Nel pomeriggio che precede il concerto, un violento temporale… Leggi la recensione del live di Leonard Cohen all’Arena di Verona, 24 settembre 2012.

Recensione Leonard Cohen Verona 24 settembre 2012Arena di Verona, 24 settembre 2012. Nel pomeriggio che precede il concerto di Leonard Cohen, sul capoluogo veneto si abbatte un violento temporale, tanto da mettere in forse lo spettacolo. Il meteo però promette bello, quindi mi muovo verso l’Arena fiducioso. Quando entro le tribune sono ancora bagnate, ma basta asciugare la sedia e metterci sopra un telo portato da casa. La serata è fresca ma il cielo è limpido e stellato. Sono le 21 spaccate quando l’artista canadese, seguito dalla band, prende posto sul palco. Viste le temperature e l’età media del gruppo ho paura che non duri più di un’ora e mezza. Sarà così: alle 22,30 precise (ma sono svizzeri?), dopo una quindicina di brani eseguiti in un’atmosfera d’altri tempi (era da un pezzo che non vedevamo i microfoni con i fili) termina il concerto. Ma è solo una pausa, come si affretta a ricordare lo stesso Cohen: «Non andate via, vi aspettiamo tra 15 minuti». Del resto, 45 anni di carriera non si liquidano in 90 minuti.

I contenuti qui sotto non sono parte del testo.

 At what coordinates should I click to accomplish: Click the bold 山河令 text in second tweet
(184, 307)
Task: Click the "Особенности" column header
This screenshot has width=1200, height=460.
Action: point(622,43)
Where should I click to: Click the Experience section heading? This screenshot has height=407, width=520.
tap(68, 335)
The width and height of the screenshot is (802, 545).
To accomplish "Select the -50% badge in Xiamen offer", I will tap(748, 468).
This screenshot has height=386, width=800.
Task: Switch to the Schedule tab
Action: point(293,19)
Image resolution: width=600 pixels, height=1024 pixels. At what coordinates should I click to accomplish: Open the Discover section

Eccoci quindi nella seconda parte del concerto, che ricomincia esattamente da dove era terminato, con il cantautore/poeta canadese che ringrazia tutti per non essere andati a casa. Leonard non ha perso il suo fascino, sfoggia una verve ed una simpatia fuori dal comune. Lo stile è quello, inconfondibile, che amiamo da decenni. Con quella voce grave e profonda che canta testi poetici. Sul palco, oltre ai classici strumenti chitarra-basso-batteria-tastiere si alternano mandolino, arpa, violini, fisarmonica, armonica a bocca e contrabbasso. Tutto incorniciato da un meraviglioso coro. Spettacolo gentile, ma non per questo privo di vibrazioni. Anzi, dentro l’Arena si sprigiona un’enorme energia. Il pubblico ovviamente è over 40 ma ci sono anche i giovani (Caterina Guzzanti è seduta in prima fila). La band è elegantissima: con gli uomini in abito scuro, cravatta e cappello in testa, le donne in tailleur (guarda le foto). Cohen non porta la cravatta ma sfoggia un gessato doppiopetto e l’immancabile borsalino. Il palco è essenziale, senza sfondo, con l’Arena stessa che fa da quinta.

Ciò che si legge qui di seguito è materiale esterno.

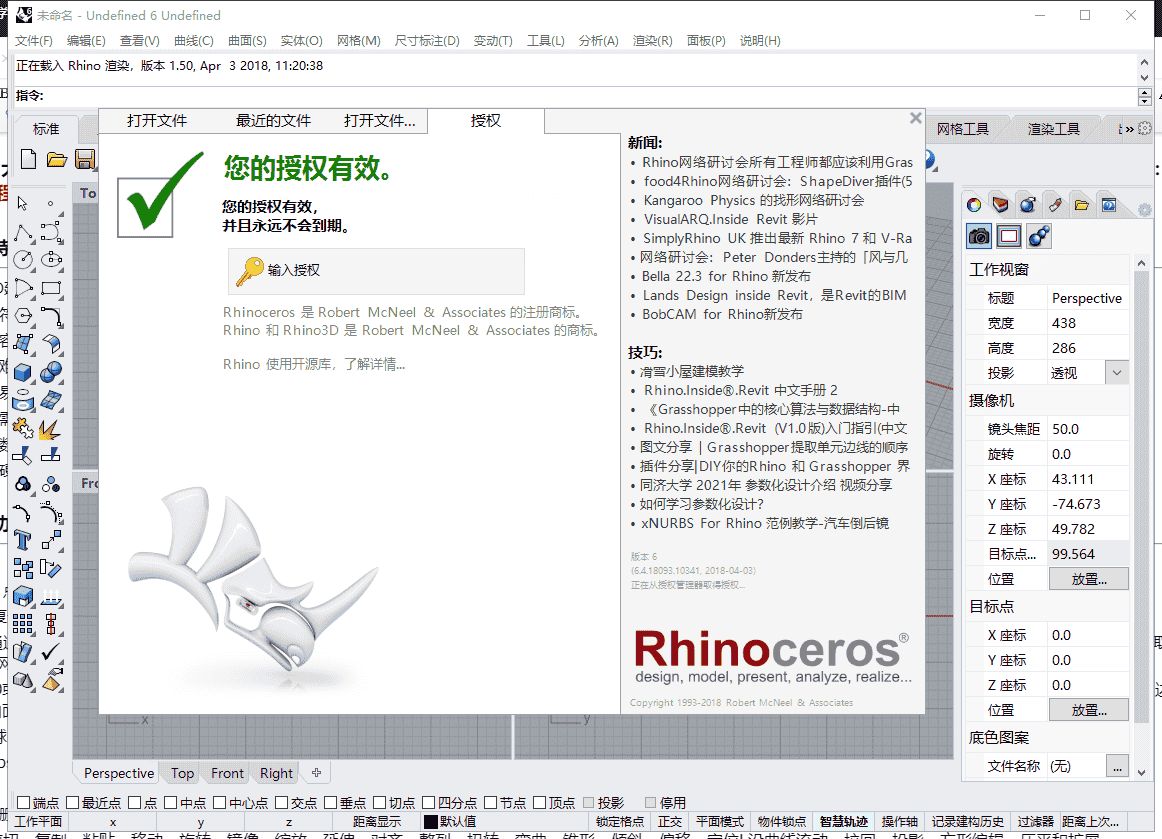Screen dimensions: 1162x839
Task: Open the Circle tool on the left toolbar
Action: click(23, 260)
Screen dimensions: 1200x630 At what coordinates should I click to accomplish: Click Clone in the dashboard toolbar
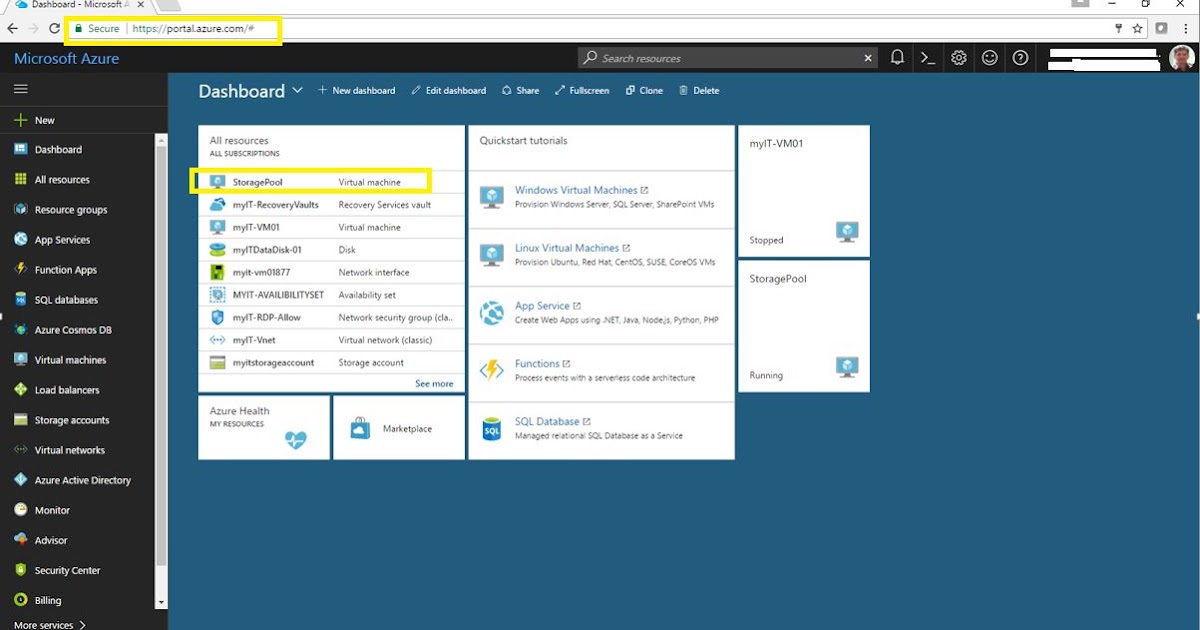pyautogui.click(x=644, y=90)
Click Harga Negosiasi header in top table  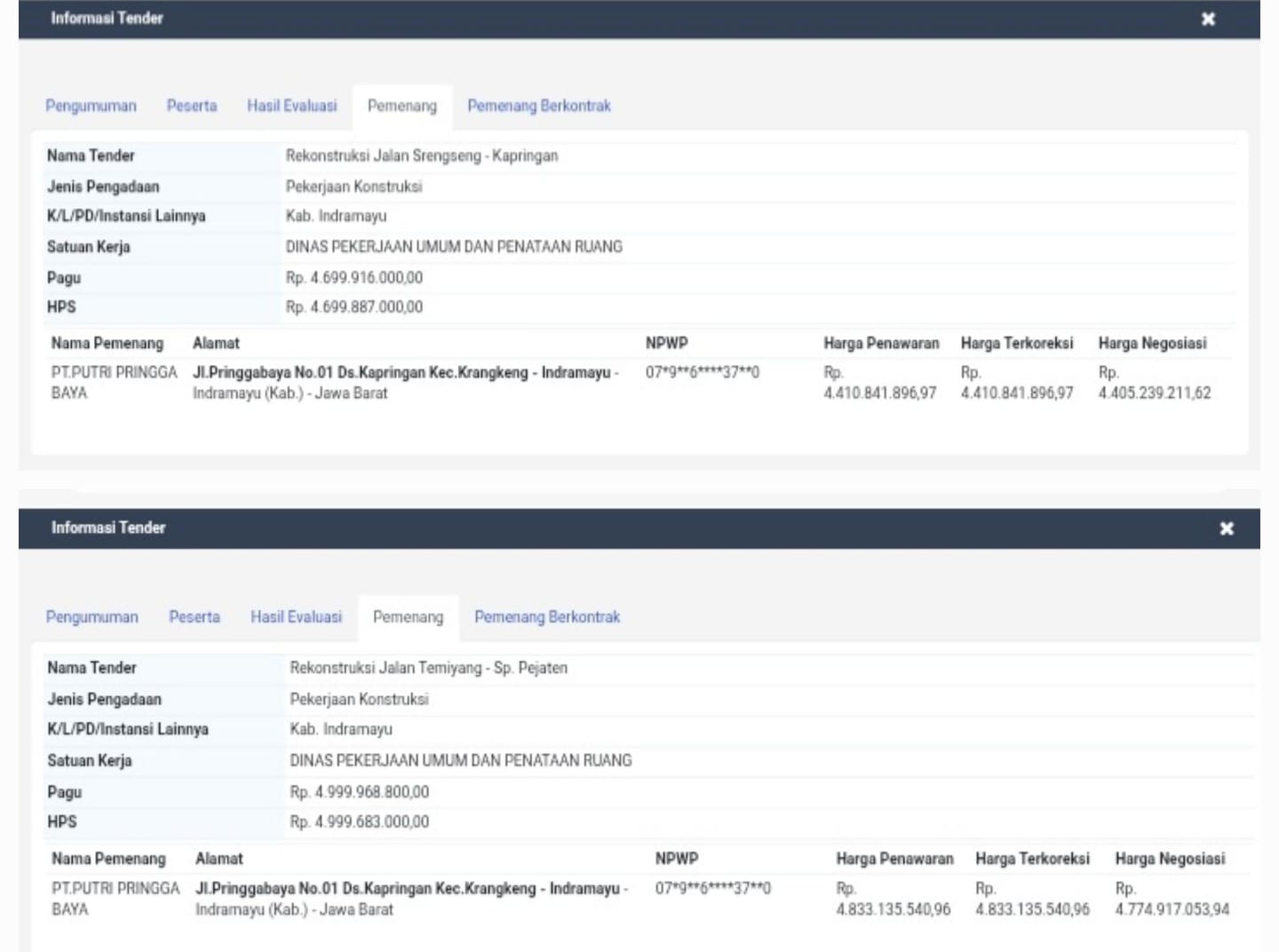[1152, 344]
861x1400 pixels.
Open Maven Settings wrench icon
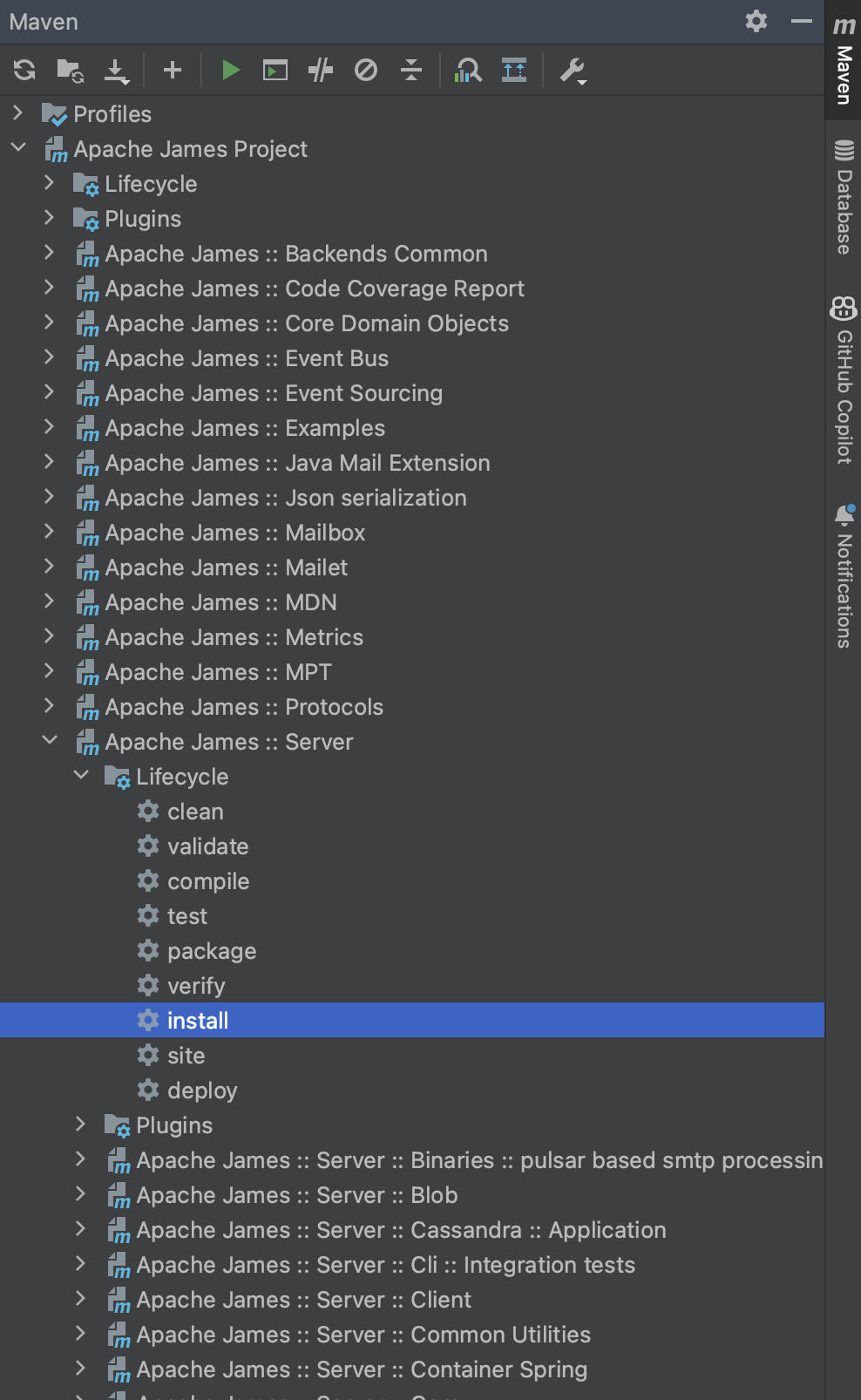572,70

Il concerto era cominciato con Dance Me To The End Of Love, eseguita in una tonalità molto bassa che l’ha resa ancora più introspettiva. Dopo i ringraziamenti formali alla città di Verona ed al pubblico, Leonard aveva anche promesso che durante il concerto lui e la band avrebbero dato «tutto quello che abbiamo da darvi». Mi colpisce il testo di The Future, che su YouTube esiste in versione censurata, con tanti beep su frasi come “Give me crack and anal sex”. Non poteva mancare Suzanne, una poesia scritta nel ’66 e poi trasformata in canzone l’anno successivo, divenuta celebre in Italia grazie all’interpretazione (in italiano) di Fabrizio De Andrè, datata 1974. Leonard dedica il pezzo proprio al nostro adorato menestrello. Nella setlist (leggi la scaletta completa) anche brani tratti da I’m Your Man dell’88: la title track e Every Body Knows.

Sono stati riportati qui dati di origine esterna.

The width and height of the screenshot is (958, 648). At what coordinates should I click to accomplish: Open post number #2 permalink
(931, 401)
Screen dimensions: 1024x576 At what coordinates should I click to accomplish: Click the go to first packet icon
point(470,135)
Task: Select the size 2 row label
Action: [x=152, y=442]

È mezzanotte quando Leonard intona Alleluia, una preghiera universale impossibile da cantare con gli occhi aperti. Poi il walzer di Take This Waltz e la chiusura con Different Sides, tratta dall’ultimo Old Ideas. Sembra proprio finita ma Cohen, ballando in un modo che ricorda Roberto Benigni, rientra inaspettatamente per un altro paio di bis. So Long Marianne e First We Take Manhattan, estemporanea e divertente scorribanda nell’elettronica. Scatta una interminabile e inevitabile standing ovation, con il pubblico in piedi, sulle gradinate come in platea, che balla divertito. Grazie Leonard, hai mantenuto la promessa.